Amen Allah Tissaoui

Personal information
- Nationality: Tunisian
- Born: 9 November 2004 (age 21) Jendouba, Tunisia

Sport
- Sport: Para-athletics
- Disability class: F37
- Event: Middle-distance running

Medal record
Men's para-athletics
Representing Tunisia
Paralympic Games
| Gold medal – first place | 2024 Paris | 1500 m T38 |
| Bronze medal – third place | 2024 Paris | 400 m T37 |
World Championships
| Gold medal – first place | 2024 Kobe | 1500 m T38 |
| Silver medal – second place | 2025 New Delhi | 1500 m T38 |
| Bronze medal – third place | 2024 Kobe | 400 m T37 |

= Amen Allah Tissaoui =

Tunisian Paralympic athlete (born 2004)

Amen Allah Tissaoui (born 9 November 2004) is a Tunisian para-athlete who specializes in middle-distance running.
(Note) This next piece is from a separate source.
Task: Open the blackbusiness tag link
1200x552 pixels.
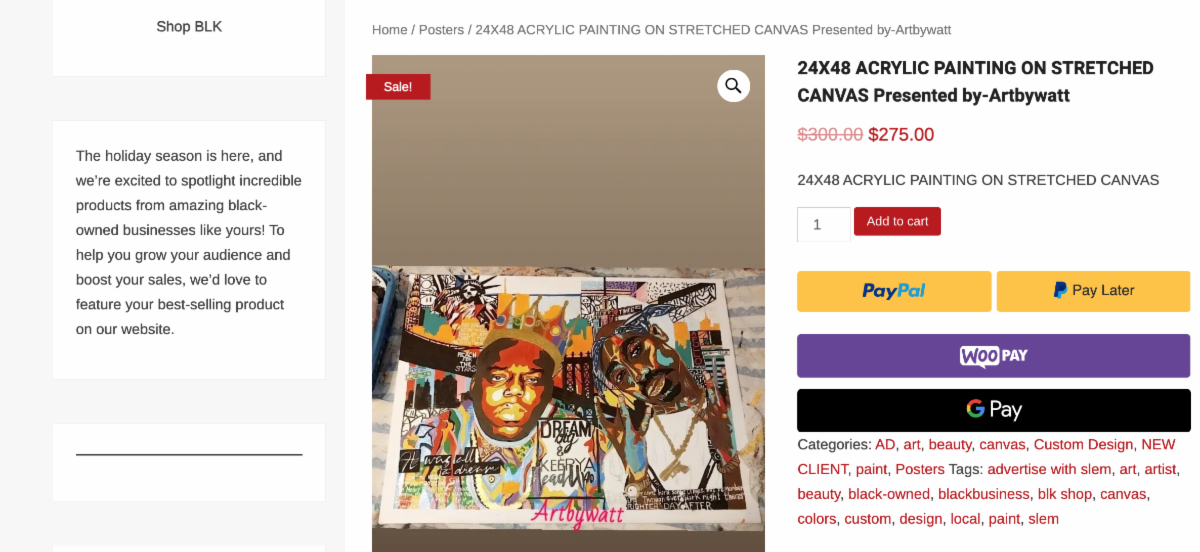Action: tap(983, 494)
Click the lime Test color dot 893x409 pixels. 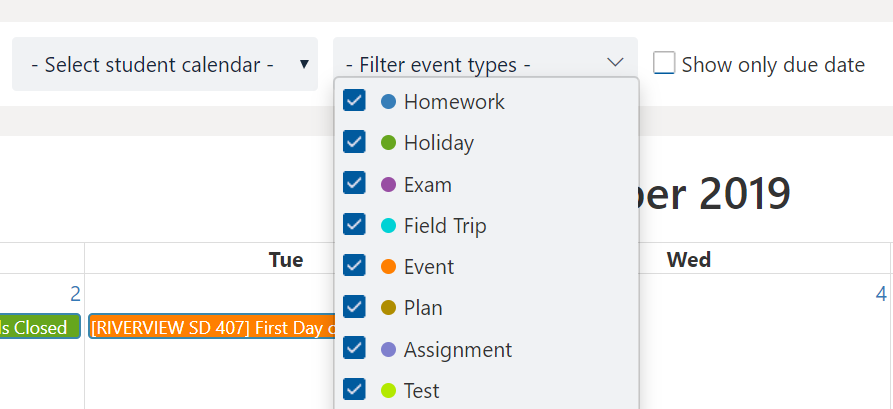[x=388, y=391]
He represented Tunisia at the 2024 Summer Paralympics.

==Career==
In May 2024, Tissaoui competed at the 2024 World Para Athletics Championships and won a gold medal in the 1500 metres T38 and a bronze medal in the 400 metres T37 events. He then represented Tunisia at the 2024 Summer Paralympics and won a bronze medal in the 1500 metres T37 event.